Re: Encode::CJKguide

Dan Kogai wrote on 2002-03-26 22:35 UTC:

I would appreciate if you give me some feedback.


Thanks for the posting. I'm afraid, this text still needs a lot of
feedback. Sorry, if the order of my remarks below are somewhat mixed up
in order.

And don't forget there are many scripts which has no character set at
all that are waiting to be coded one way or another.


Unicode 3.2 does now encode every script for which there exists any
coding practice. People are starting to find it really difficult to come
up with any ideas for what else could possibly be included into Unicode
4.0, apart from the few difficult scripts (such as Hieroglyphs) that are
already being worked on. For the remaining scripts (practically all of
which are historic scripts that haven't been used for decades or
centuries), Unicode is likely going to be the only character set that
will code them for the forseeable future.

And not all
scripts are accepted or approved by Unicode Consotium.  If you want to
spell in Klingon, you have to find your own encoding.


Klingon is a very bad example. The entire available Klingon language
literature uses a Latin transcription of Klingon, therefore is was
decided decided after consultation with leading Klingon experts that
ASCII fullfills the requirements of the Klingon language community
perfectly and that no Unicode extension is necessary. The Klingon script
that was proposed by Everson to the Unicode consortium turned out to be
nothing but a part of the set decoration of some Star Trek movies, which
is copyrighted by Paramount Pictures and which is not actually used to
write Klingon by anyone.

or a nihilistic anti-Unicode activist who accept nothing but Mule
ctext


Actually, Mule is currently being rewritten to move completely from
ctext to Unicode (will be released in Emacs 22).

You are arguing in a discussion that happened 3-5 years ago. The
pro/contra battle is mostly over today ...

Perl 5.6 tackled the modern when it added Unicode support internally.
Now in Perl 5.8 we tackled the classic by adding supoprt for other
encodings externally.  I hope you like it.


I wouldn't use current version numbers in documentation this way ("now
in 5.8"). You will otherwise have to update these in each release, and
if not, the documentation will look out-of-date.

postmodernistist -> postmodernist
who think -> who thinks
who want -> who wants
scripts which has -> scripts which have
legacy data are there to last -> legacy data are here to stay
at your fingertip -> at your fingertips

(Remember: 3rd person singular verbs end with an "s" in English.)

The text generally needs some proofreading from a native reader
(I'm not one).

50% of statically linked perl consists of Encode!

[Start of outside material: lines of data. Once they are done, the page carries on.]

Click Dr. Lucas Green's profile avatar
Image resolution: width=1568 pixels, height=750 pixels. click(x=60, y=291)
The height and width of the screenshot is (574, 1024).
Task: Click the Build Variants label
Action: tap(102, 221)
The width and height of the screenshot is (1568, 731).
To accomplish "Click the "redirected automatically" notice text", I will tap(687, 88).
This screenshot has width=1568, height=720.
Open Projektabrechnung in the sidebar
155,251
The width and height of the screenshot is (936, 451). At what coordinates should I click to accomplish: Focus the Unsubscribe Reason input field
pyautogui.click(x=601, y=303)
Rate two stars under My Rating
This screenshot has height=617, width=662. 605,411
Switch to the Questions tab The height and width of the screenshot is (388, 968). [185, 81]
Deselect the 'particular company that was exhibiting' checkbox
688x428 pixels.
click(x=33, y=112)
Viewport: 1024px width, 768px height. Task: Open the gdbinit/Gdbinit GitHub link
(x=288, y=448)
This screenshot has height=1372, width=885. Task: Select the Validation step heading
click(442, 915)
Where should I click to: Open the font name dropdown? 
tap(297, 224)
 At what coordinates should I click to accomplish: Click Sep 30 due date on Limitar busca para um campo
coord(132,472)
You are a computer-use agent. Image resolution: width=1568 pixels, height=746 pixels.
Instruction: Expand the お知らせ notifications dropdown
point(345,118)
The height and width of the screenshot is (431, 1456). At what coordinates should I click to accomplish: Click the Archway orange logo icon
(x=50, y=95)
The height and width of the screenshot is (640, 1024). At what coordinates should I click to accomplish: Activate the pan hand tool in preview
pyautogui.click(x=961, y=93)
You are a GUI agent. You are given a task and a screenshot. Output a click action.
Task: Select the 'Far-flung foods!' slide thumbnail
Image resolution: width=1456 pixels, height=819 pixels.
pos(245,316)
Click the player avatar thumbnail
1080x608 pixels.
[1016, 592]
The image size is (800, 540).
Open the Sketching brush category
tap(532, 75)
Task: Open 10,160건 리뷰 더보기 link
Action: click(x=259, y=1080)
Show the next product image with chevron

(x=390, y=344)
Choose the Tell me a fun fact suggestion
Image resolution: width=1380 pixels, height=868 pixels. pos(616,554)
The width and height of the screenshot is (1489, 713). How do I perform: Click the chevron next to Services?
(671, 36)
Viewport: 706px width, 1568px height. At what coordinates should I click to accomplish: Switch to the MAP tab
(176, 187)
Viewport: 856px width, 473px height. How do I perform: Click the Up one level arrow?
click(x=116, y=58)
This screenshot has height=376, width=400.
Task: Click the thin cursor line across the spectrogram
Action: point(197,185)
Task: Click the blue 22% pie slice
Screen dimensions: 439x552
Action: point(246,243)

Side note: I still think, Encode should have used the encoding tables
that are already provided by the operating system where available. For
example on Linux, the iconv() function with glibc 2.2 or newer does
already provide access to all the necessary tables. I observe at the
moment, that almost a dozen different programming language communities
reinvent the recoding wheel simultaneously and independently, even
though portable C libraries such as libiconv are already available for
exactly the same purpose.

You have only one and single authority, Unicode Consortium.


Actually not really correct, as there is also ISO/IEC JTC1/SC2/WG2, the
independent committee in charge of ISO 10646. However, the two
coordinate their work very closely fortunately.

You have to *pay* the Consortium to become a member, ultimately to
vote on what Unicode will be.  It is not Open Source :)


What does this have to do with Open Source? It costs nothing to submit
encoding proposals and it costs nothing to join the 
unicode(_at_)unicode(_dot_)org
mailing list to discuss them. It also costs nothing to join your
national standards body as a contributing expert and vote this way
within ISO/IEC JTC1/SC2/WG2.

You *ONLY* have to pay the Consortium to become a member and vote on
what Unicode will be.  You don't have to be knowledgeable, you don't
have to be respected, you don't even have to be a native user of the
language you want to poke your nose on. It is not Open Source :)


Again. What does competence have to do with Open Source? Come on! You
are obviously able to write a lot of inflamatory things in open source
documentation without having to be knowledgeable about all of them, so
where is the big difference here? :-)

Actually, my personal experience has been that the real gurus within
both SC2 and UTC today are in fact highly knowledgeable linguists, who
clearly have qualified themselves in their writings as the world's
leading experts on coded character sets, who are known for in-depth
research and who are very willing to take diverse scholarly expert
advise onboard. Decisions on Han encoding are not made by the Unicode
consortium directly, but by a subgroup called the Ideographic Raporteur
Group (IRG), which consists practically exclusively of CJKV native
speakers. Therefore I read your comments with some dismay. At least
please clarify that this text represents Dan Kogai's personal and
possibly uninformed opinion on character encodings and their history,
and not some consens of everyone involved in the Perl 5.8 release.
I think this text is still in very early alpha testing ...

There are many good pages on this subject in Japanese but not
so many in English....


Many of which have a rather Japan-specific and sometimes semi-informed
view of Unicode and often do not at all represent Chinese or Korean
views on issues such as Han unification. Please remember: CJK != Japan
and there are also many good or better Korean and Chinese web pages on
these issues.

I would at least add a reference to Ken Lunde's  CJKV Information
Processing, O'Reilly & Associates, 1999, ISBN 1565922247, which is
widely regarded as the bible on this topic, even by Japanese
anti-Unicode geeks.

You should definitely also add a pointer to the Unihan database, which
is the most comprehensive existing source of cross-reference and
encoding conversion data between the different Han encodings:

http://www.unicode.org/Public/UNIDATA/Unihan.txt

Hope this helped ...

Markus

-- 
Markus G. Kuhn, Computer Laboratory, University of Cambridge, UK
Email: mkuhn at acm.org,  WWW: <http://www.cl.cam.ac.uk/~mgk25/>